■ **Отрывок источника**:
Шрифт:
Тэффи была уже достаточно хорошо известна читателю по газетным и журнальным публикациям, когда в 1910 году вышла ее первая книга. Это был сборник стихотворений «Семь огней». Она писала стихи на протяжении всей жизни и очень серьезно и ревниво к ним относилась. Но по большей части они не имели той славы, что ее проза. Книга стихов Тэффи вызвала разноречивые суждения в критике. Так, если Валерий Брюсов назвал ее стихи подражательными, то Николай Гумилев, напротив, восхвалял их «литературность в лучшем смысле слова».
Вскоре за первой книгой последовали два сборника юмористических рассказов. Всего же за годы, предшествующие эмиграции, с 1911 по 1918, вышло шесть крупных сборников юмористической прозы Тэффи. Кроме того, значительное количество рассказов было опубликовано в маленьких дешевых изданиях.
Книга 1916 года «Неживой зверь» дает новый образ многоликой, удивительной Тэффи. Это первый сборник ее серьезной прозы, где особое место занимают пронзительные, необычайно точные психологически рассказы о детях.

■ **Исходные данные**:
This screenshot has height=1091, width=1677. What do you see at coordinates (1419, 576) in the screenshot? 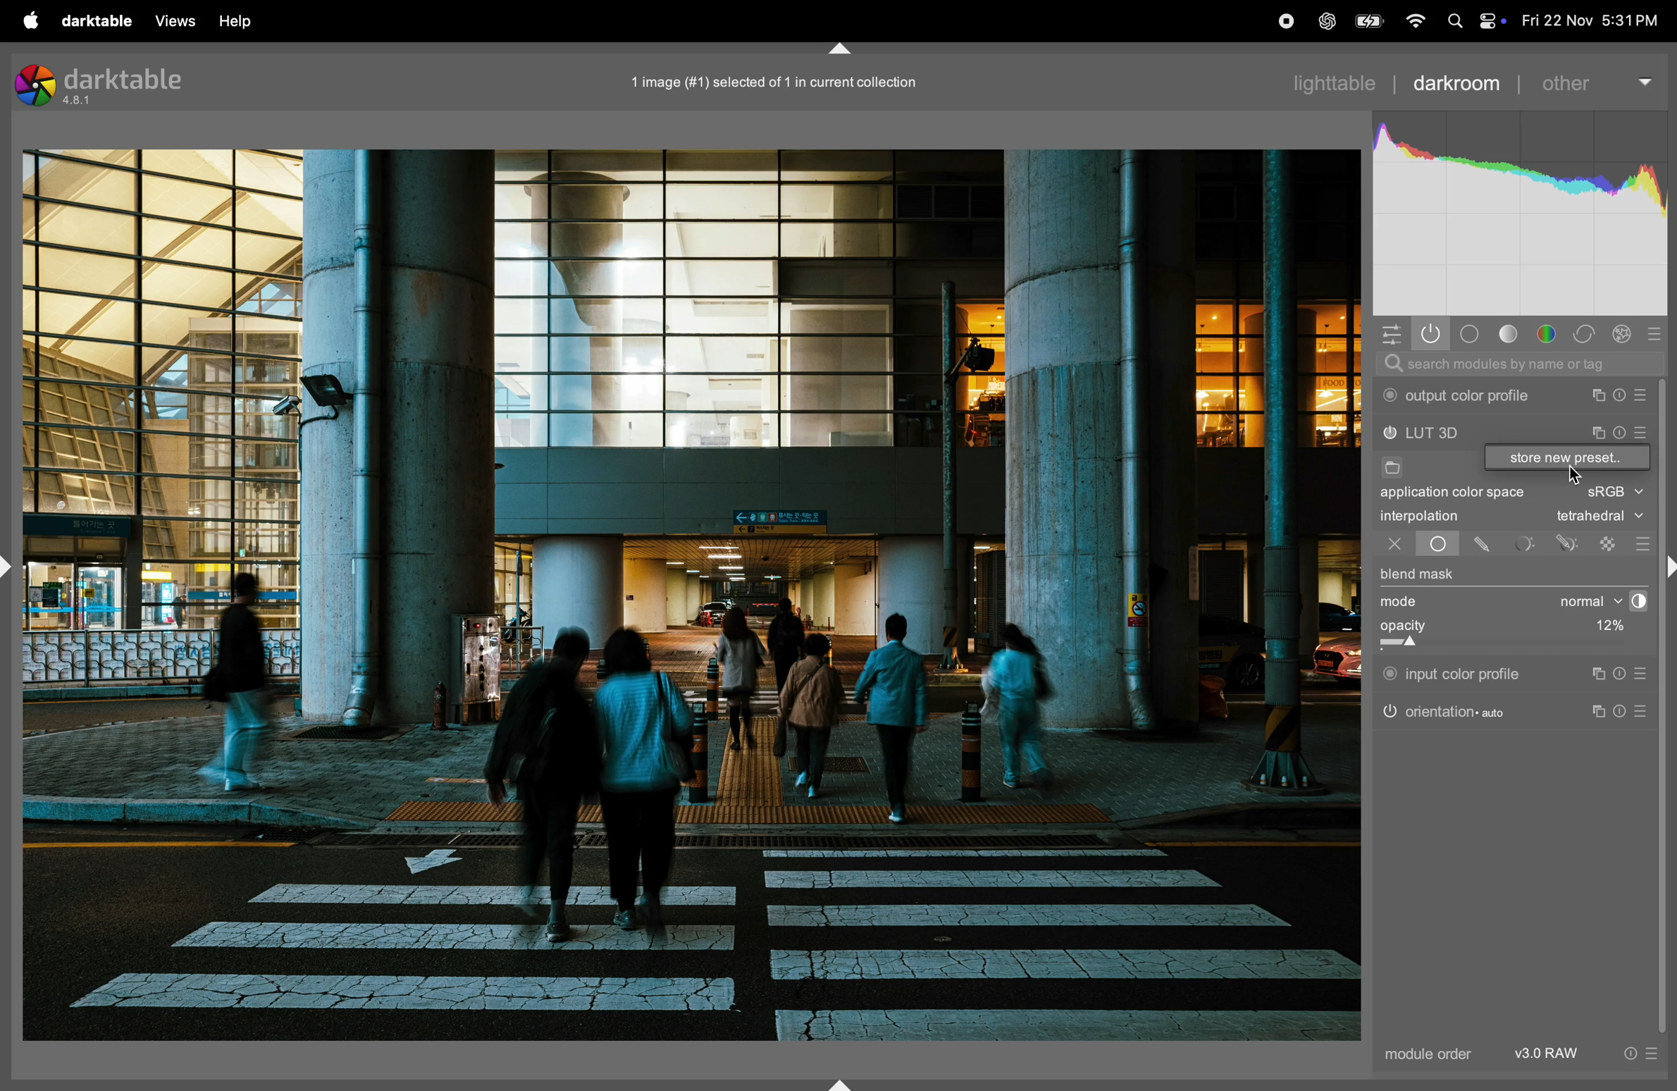
I see `blend mask` at bounding box center [1419, 576].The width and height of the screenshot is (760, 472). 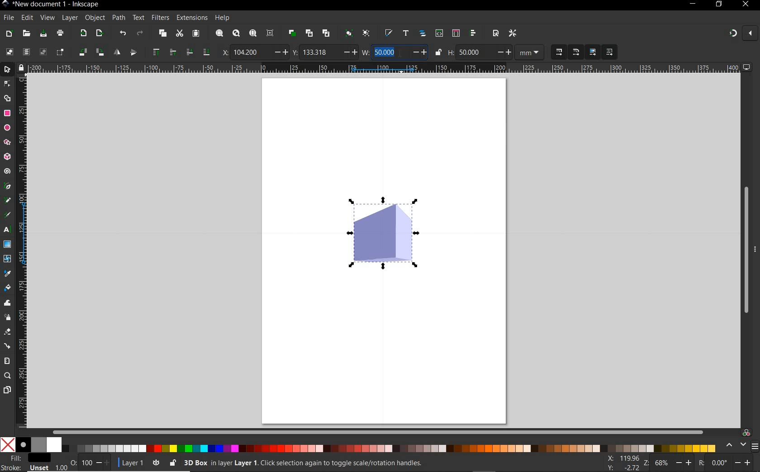 What do you see at coordinates (8, 332) in the screenshot?
I see `eraser tool` at bounding box center [8, 332].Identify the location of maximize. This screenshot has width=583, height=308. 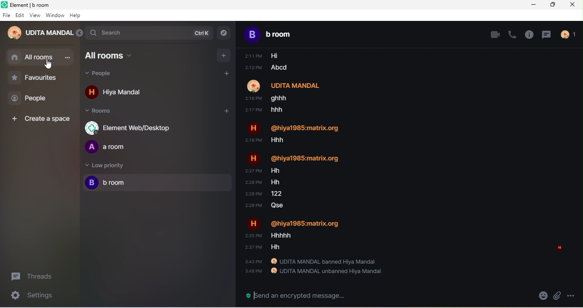
(555, 5).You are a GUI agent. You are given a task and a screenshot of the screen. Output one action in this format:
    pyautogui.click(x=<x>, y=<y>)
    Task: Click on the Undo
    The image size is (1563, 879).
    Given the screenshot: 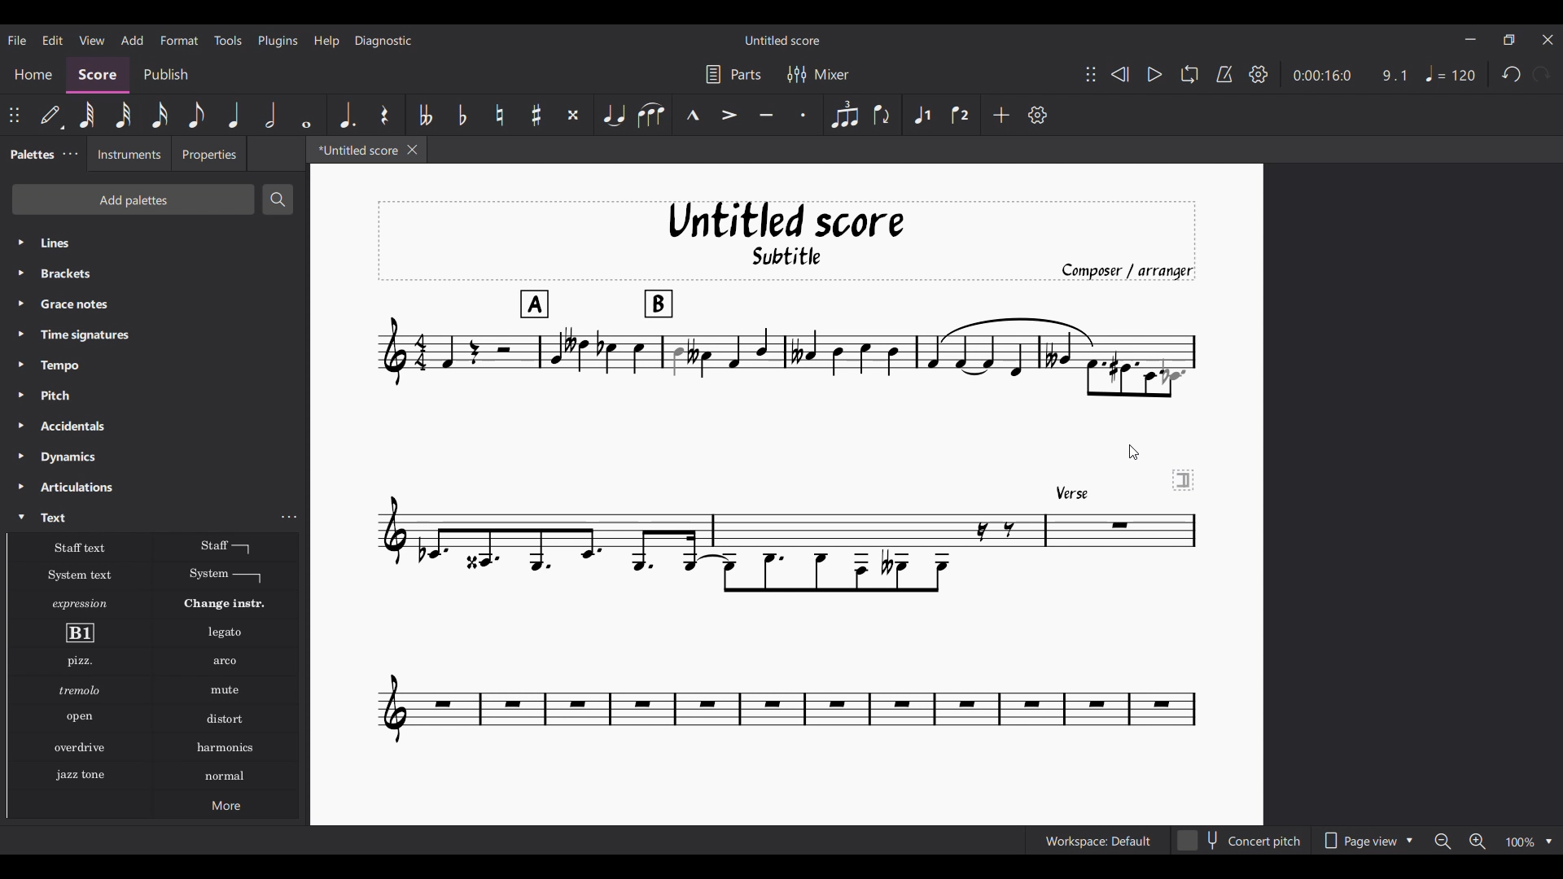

■ **Письменное задание A**:
Ответьте по отрывку о Тэффи на три вопроса:
(i) Как назывался сборник, ставший первой книгой Тэффи?
(ii) Сколько крупных сборников юмористической прозы Тэффи вышло с 1911 по 1918 год?
(iii) В каком году вышла книга «Неживой зверь»?
■ **Письменное задание B**:
Продолжите отрывок о Тэффи, начав сразу после его последнего предложения.
Записи здесь никакой роли не играют.

■ **Окончательный ответ A**:
(i) «Семь огней».
(ii) Шесть.
(iii) В 1916 году.

■ **Окончательный ответ B**:
В фельетоне «Игрушки и книги» Тэффи в присущей ей иронической манере говорит: «Я за всю свою жизнь ни разу не смогла написать рассказа для детей. Пробовала — выходило что-то неудобное, скорее для стариков-паралитиков, чем для нормального ребенка» . Это признание следует понимать в том смысле, что она, человек и писатель предельно естественный, никогда не фальшивила, у нее не найдешь искусственно смоделированных типов, нравоучительных историй о «хороших детях». Дети из ее рассказов — это сама жизнь, в литературе до нее, пожалуй, не было столь живых детских характеров. Она писала, не подлаживаясь специально под детей, она писала о детях, не сковывая себя адресатом. Тэффи свободно и естественно говорит на языке ребенка, передает детские переживания и фантазии, детскую наивность, простодушную веру в чудеса, трогательную попытку приподняться на цыпочки, стать вровень со взрослыми, с их миром.
Наверное, ей легко было писать о детях. Почему? Это станет ясно из пересказанного ею разговора с Федором Сологубом. Сологуб с Тэффи взялись однажды устанавливать метафизический возраст общих знакомых — тот, который определяет существо личности и который норой намного расходится с возрастом реальным. Когда же добрались до самих себя, «шестисотлетний» Сологуб определил Тэффи как тринадцатилетнюю.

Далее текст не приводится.